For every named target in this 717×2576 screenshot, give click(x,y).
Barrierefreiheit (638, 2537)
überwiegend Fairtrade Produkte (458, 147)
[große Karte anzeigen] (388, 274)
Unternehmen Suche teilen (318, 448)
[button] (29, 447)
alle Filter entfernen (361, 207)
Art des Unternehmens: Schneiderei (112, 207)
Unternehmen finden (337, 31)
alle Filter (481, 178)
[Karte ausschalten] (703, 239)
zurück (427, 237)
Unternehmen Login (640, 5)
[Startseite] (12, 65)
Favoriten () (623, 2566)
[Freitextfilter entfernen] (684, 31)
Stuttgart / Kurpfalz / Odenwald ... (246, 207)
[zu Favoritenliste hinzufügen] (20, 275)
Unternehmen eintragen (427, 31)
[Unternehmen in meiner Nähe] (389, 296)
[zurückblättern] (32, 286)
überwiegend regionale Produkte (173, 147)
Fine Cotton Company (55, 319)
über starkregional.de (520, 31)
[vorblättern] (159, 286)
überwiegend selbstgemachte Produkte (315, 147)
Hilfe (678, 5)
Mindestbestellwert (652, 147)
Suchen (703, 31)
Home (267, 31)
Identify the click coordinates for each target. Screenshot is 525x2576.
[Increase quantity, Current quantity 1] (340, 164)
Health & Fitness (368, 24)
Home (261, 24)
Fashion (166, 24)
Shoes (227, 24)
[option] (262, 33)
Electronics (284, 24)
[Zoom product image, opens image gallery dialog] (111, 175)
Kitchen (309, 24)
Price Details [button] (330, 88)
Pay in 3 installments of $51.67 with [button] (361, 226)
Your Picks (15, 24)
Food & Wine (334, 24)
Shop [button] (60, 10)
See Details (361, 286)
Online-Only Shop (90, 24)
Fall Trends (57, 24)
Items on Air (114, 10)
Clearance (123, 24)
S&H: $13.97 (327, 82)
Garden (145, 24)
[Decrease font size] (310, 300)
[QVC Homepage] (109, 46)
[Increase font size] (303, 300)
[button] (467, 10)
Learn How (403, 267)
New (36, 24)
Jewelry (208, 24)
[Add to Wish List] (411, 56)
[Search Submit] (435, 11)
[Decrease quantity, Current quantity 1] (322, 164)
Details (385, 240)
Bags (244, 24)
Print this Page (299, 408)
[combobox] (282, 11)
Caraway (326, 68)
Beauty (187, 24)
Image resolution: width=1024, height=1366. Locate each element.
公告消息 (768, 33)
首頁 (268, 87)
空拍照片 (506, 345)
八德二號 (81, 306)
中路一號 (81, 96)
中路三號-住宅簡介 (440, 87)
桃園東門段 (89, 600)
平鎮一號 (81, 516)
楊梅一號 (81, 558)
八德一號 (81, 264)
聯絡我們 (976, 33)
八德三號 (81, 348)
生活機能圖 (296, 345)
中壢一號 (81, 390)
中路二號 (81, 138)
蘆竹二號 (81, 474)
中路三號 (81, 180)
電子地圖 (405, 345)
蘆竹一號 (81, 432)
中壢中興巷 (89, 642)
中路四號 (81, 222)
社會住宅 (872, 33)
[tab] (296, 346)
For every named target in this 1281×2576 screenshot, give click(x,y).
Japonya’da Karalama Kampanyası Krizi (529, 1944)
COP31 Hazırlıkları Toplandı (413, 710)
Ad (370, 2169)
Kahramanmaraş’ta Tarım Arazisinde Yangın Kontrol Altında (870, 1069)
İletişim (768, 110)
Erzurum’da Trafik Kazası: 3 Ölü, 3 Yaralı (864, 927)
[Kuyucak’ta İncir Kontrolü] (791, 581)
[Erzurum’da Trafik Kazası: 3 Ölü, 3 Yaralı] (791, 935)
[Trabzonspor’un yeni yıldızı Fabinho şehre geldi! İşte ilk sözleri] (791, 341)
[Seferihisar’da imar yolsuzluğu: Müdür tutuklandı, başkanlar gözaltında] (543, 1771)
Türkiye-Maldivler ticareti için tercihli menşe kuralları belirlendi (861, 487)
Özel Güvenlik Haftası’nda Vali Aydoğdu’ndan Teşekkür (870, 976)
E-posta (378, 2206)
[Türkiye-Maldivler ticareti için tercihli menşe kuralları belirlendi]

----

• _ASSIGNMENT_
Repeat exactly, please, each line from the beginning of the data through the line with "Home (267, 31)" in it, and only those lines.

• _ANSWER BELOW_
For every named target in this 717×2576 screenshot, give click(x,y).
Barrierefreiheit (638, 2537)
überwiegend Fairtrade Produkte (458, 147)
[große Karte anzeigen] (388, 274)
Unternehmen Suche teilen (318, 448)
[button] (29, 447)
alle Filter entfernen (361, 207)
Art des Unternehmens: Schneiderei (112, 207)
Unternehmen finden (337, 31)
alle Filter (481, 178)
[Karte ausschalten] (703, 239)
zurück (427, 237)
Unternehmen Login (640, 5)
[Startseite] (12, 65)
Favoriten () (623, 2566)
[Freitextfilter entfernen] (684, 31)
Stuttgart / Kurpfalz / Odenwald ... (246, 207)
[zu Favoritenliste hinzufügen] (20, 275)
Unternehmen eintragen (427, 31)
[Unternehmen in meiner Nähe] (389, 296)
[zurückblättern] (32, 286)
überwiegend regionale Produkte (173, 147)
Fine Cotton Company (55, 319)
über starkregional.de (520, 31)
[vorblättern] (159, 286)
überwiegend selbstgemachte Produkte (315, 147)
Hilfe (678, 5)
Mindestbestellwert (652, 147)
Suchen (703, 31)
Home (267, 31)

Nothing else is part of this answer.